Entries supplied =>
※

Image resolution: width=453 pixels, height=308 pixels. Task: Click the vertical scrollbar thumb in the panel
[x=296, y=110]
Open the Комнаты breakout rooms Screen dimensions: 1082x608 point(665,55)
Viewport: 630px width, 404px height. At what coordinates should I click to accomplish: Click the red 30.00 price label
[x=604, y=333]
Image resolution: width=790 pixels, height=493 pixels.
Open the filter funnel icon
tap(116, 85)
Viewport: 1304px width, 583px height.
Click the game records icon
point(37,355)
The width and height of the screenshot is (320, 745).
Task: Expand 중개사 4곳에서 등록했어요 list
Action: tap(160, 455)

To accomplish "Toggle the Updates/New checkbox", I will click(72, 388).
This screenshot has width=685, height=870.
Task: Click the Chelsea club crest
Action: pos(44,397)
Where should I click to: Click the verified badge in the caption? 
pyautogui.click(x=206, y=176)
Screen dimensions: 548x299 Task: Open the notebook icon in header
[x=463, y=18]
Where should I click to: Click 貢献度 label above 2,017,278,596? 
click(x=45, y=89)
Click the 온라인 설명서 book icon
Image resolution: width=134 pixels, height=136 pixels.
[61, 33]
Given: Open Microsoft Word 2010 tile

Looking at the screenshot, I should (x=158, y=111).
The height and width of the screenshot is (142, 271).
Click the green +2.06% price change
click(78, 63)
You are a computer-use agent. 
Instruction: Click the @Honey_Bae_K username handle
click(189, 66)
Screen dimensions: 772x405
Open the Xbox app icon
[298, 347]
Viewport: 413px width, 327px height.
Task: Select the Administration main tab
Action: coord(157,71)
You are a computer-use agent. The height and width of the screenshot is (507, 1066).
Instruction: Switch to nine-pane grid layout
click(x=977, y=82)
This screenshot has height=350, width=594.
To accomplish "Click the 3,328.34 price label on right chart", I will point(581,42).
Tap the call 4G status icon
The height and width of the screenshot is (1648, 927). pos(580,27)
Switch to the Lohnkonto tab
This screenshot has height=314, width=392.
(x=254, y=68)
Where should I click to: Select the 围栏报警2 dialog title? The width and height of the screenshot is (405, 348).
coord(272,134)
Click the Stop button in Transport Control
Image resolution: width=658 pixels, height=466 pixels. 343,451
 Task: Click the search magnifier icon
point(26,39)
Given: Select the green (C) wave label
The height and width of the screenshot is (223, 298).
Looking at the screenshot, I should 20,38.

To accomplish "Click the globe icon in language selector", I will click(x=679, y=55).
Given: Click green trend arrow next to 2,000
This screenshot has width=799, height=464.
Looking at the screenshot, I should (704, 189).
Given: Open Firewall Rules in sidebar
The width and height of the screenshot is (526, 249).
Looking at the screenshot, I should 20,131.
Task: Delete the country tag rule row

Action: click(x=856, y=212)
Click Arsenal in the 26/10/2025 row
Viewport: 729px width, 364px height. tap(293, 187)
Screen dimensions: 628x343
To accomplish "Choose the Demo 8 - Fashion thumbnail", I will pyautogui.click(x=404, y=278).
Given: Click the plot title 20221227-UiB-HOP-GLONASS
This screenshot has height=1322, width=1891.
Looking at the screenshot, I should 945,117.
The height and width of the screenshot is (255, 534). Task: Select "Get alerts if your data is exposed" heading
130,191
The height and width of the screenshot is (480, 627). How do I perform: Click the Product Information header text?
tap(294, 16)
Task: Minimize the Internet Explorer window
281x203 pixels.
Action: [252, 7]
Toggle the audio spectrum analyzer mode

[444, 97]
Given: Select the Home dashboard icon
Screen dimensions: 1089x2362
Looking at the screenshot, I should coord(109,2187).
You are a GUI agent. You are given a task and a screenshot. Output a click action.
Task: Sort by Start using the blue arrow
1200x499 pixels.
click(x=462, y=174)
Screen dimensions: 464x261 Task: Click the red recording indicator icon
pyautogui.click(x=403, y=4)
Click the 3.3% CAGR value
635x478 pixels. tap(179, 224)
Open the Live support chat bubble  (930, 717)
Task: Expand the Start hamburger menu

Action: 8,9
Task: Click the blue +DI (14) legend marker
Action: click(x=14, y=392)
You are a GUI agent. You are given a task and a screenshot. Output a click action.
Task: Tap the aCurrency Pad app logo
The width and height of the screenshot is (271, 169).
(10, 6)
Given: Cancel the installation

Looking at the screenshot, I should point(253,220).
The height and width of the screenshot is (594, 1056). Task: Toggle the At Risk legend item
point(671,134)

※

Task description =>
Taking the entries above, please repeat each one exactly.

Response for this exercise =>
Image resolution: width=453 pixels, height=308 pixels. Task: Click the vertical scrollbar thumb in the panel
[x=296, y=110]
Open the Комнаты breakout rooms Screen dimensions: 1082x608 point(665,55)
Viewport: 630px width, 404px height. At what coordinates should I click to accomplish: Click the red 30.00 price label
[x=604, y=333]
Image resolution: width=790 pixels, height=493 pixels.
Open the filter funnel icon
tap(116, 85)
Viewport: 1304px width, 583px height.
Click the game records icon
point(37,355)
The width and height of the screenshot is (320, 745).
Task: Expand 중개사 4곳에서 등록했어요 list
Action: tap(160, 455)

To accomplish "Toggle the Updates/New checkbox", I will click(72, 388).
This screenshot has width=685, height=870.
Task: Click the Chelsea club crest
Action: pos(44,397)
Where should I click to: Click the verified badge in the caption? 
pyautogui.click(x=206, y=176)
Screen dimensions: 548x299 Task: Open the notebook icon in header
[x=463, y=18]
Where should I click to: Click 貢献度 label above 2,017,278,596? 
click(x=45, y=89)
Click the 온라인 설명서 book icon
Image resolution: width=134 pixels, height=136 pixels.
[61, 33]
Given: Open Microsoft Word 2010 tile

Looking at the screenshot, I should (x=158, y=111).
The height and width of the screenshot is (142, 271).
Click the green +2.06% price change
click(78, 63)
You are a computer-use agent. 
Instruction: Click the @Honey_Bae_K username handle
click(189, 66)
Screen dimensions: 772x405
Open the Xbox app icon
[298, 347]
Viewport: 413px width, 327px height.
Task: Select the Administration main tab
Action: coord(157,71)
You are a computer-use agent. The height and width of the screenshot is (507, 1066).
Instruction: Switch to nine-pane grid layout
click(x=977, y=82)
This screenshot has height=350, width=594.
To accomplish "Click the 3,328.34 price label on right chart", I will point(581,42).
Tap the call 4G status icon
The height and width of the screenshot is (1648, 927). pos(580,27)
Switch to the Lohnkonto tab
This screenshot has height=314, width=392.
(x=254, y=68)
Where should I click to: Select the 围栏报警2 dialog title? The width and height of the screenshot is (405, 348).
coord(272,134)
Click the Stop button in Transport Control
Image resolution: width=658 pixels, height=466 pixels. 343,451
 Task: Click the search magnifier icon
point(26,39)
Given: Select the green (C) wave label
The height and width of the screenshot is (223, 298).
Looking at the screenshot, I should 20,38.

To accomplish "Click the globe icon in language selector", I will click(x=679, y=55).
Given: Click green trend arrow next to 2,000
This screenshot has width=799, height=464.
Looking at the screenshot, I should (704, 189).
Given: Open Firewall Rules in sidebar
The width and height of the screenshot is (526, 249).
Looking at the screenshot, I should 20,131.
Task: Delete the country tag rule row

Action: click(x=856, y=212)
Click Arsenal in the 26/10/2025 row
Viewport: 729px width, 364px height. tap(293, 187)
Screen dimensions: 628x343
To accomplish "Choose the Demo 8 - Fashion thumbnail", I will pyautogui.click(x=404, y=278).
Given: Click the plot title 20221227-UiB-HOP-GLONASS
This screenshot has height=1322, width=1891.
Looking at the screenshot, I should 945,117.
The height and width of the screenshot is (255, 534). Task: Select "Get alerts if your data is exposed" heading
130,191
The height and width of the screenshot is (480, 627). How do I perform: Click the Product Information header text?
tap(294, 16)
Task: Minimize the Internet Explorer window
281x203 pixels.
Action: [252, 7]
Toggle the audio spectrum analyzer mode

[444, 97]
Given: Select the Home dashboard icon
Screen dimensions: 1089x2362
Looking at the screenshot, I should coord(109,2187).
You are a GUI agent. You are given a task and a screenshot. Output a click action.
Task: Sort by Start using the blue arrow
1200x499 pixels.
click(x=462, y=174)
Screen dimensions: 464x261 Task: Click the red recording indicator icon
pyautogui.click(x=403, y=4)
Click the 3.3% CAGR value
635x478 pixels. tap(179, 224)
Open the Live support chat bubble  (930, 717)
Task: Expand the Start hamburger menu

Action: 8,9
Task: Click the blue +DI (14) legend marker
Action: click(x=14, y=392)
You are a GUI agent. You are given a task and a screenshot. Output a click action.
Task: Tap the aCurrency Pad app logo
The width and height of the screenshot is (271, 169).
(10, 6)
Given: Cancel the installation

Looking at the screenshot, I should point(253,220).
The height and width of the screenshot is (594, 1056). Task: Toggle the At Risk legend item
point(671,134)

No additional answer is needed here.